What makes good/bad commit messages?
I am bad at writing commit messages.
I am a worried Person when it comes to other people's opinion about me and my work. I want something to be good enough - perfect would be an exaggeration - so that others can work with my source code and they don’t think that I suck at what I am doing.
I guess most of us developers want to be seen as worth the money that other people pay us for our work. Because of those reasons, I am very reluctant to commit something that isn’t working properly or that I have doubts about.
But not commiting leads to a much bigger problem in the end. If I then have to commit I commit a whole bunch of changes of which I most of the time have forgotten why I have done them or even have forgotten that I have done them. In the end I either write a whole novel or I write two sentences which is barely enough.
So to quit with bad commit messages I try to force myself to commit regularly and write a decent amount to Inform my colleagues and myself about the changes that were made.
But why bother?
When it comes to commit-messages I was never very much concerned about the message itself. Our team rarely looked on the commit messages because we knew who committed something and who was working on something, so why bother right?

Source material:
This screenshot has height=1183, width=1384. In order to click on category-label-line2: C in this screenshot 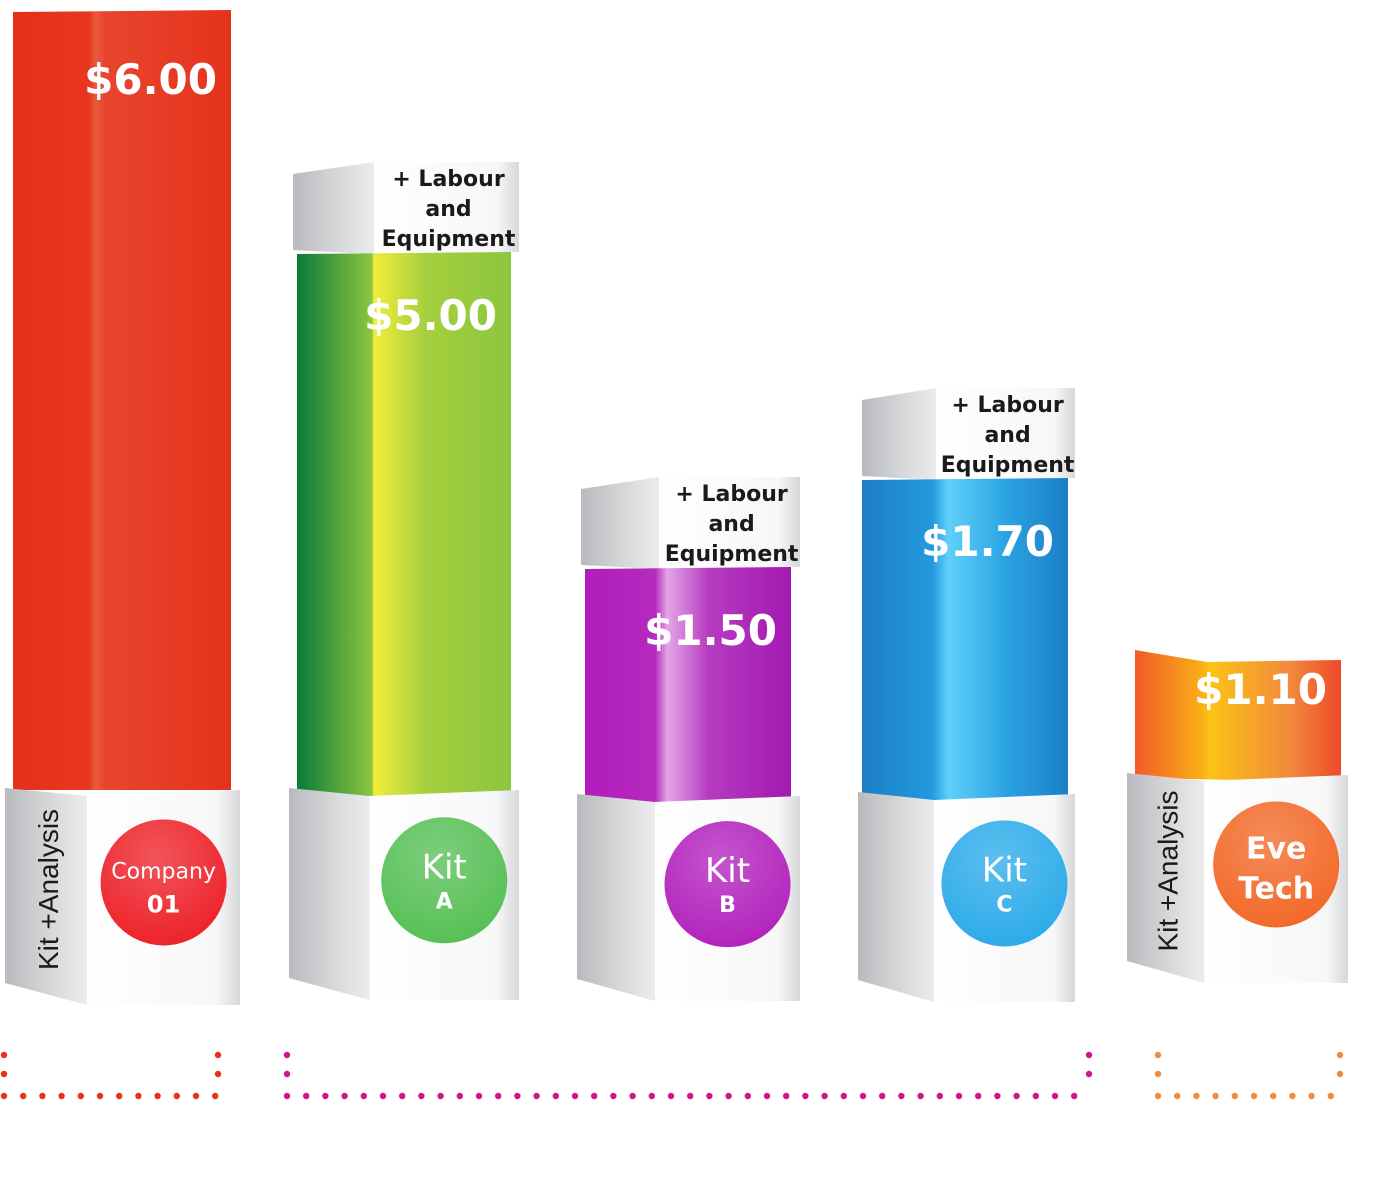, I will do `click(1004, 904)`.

Problems to work on:
- a) In the text about commit messages:
(i) What does the writer say "perfect" would be?
(ii) What two kinds of message does the writer end up writing after committing a whole bunch of changes at once?
(iii) Why did the writer's team rarely look at commit messages?
- b) Update the text about commit messages. Give again the part that opens with the words "What makes good/bad" and closes with "have doubts about.", replacing "source code" with "scripts".
Answer using only the text about commit messages, not the data.

Responses to the exercise:
- a)
(i) An exaggeration.
(ii) Either a whole novel or two sentences, which is barely enough.
(iii) Because they knew who committed something and who was working on something.

- b)
What makes good/bad commit messages?
I am bad at writing commit messages.
I am a worried Person when it comes to other people's opinion about me and my work. I want something to be good enough - perfect would be an exaggeration - so that others can work with my scripts and they don’t think that I suck at what I am doing.
I guess most of us developers want to be seen as worth the money that other people pay us for our work. Because of those reasons, I am very reluctant to commit something that isn’t working properly or that I have doubts about.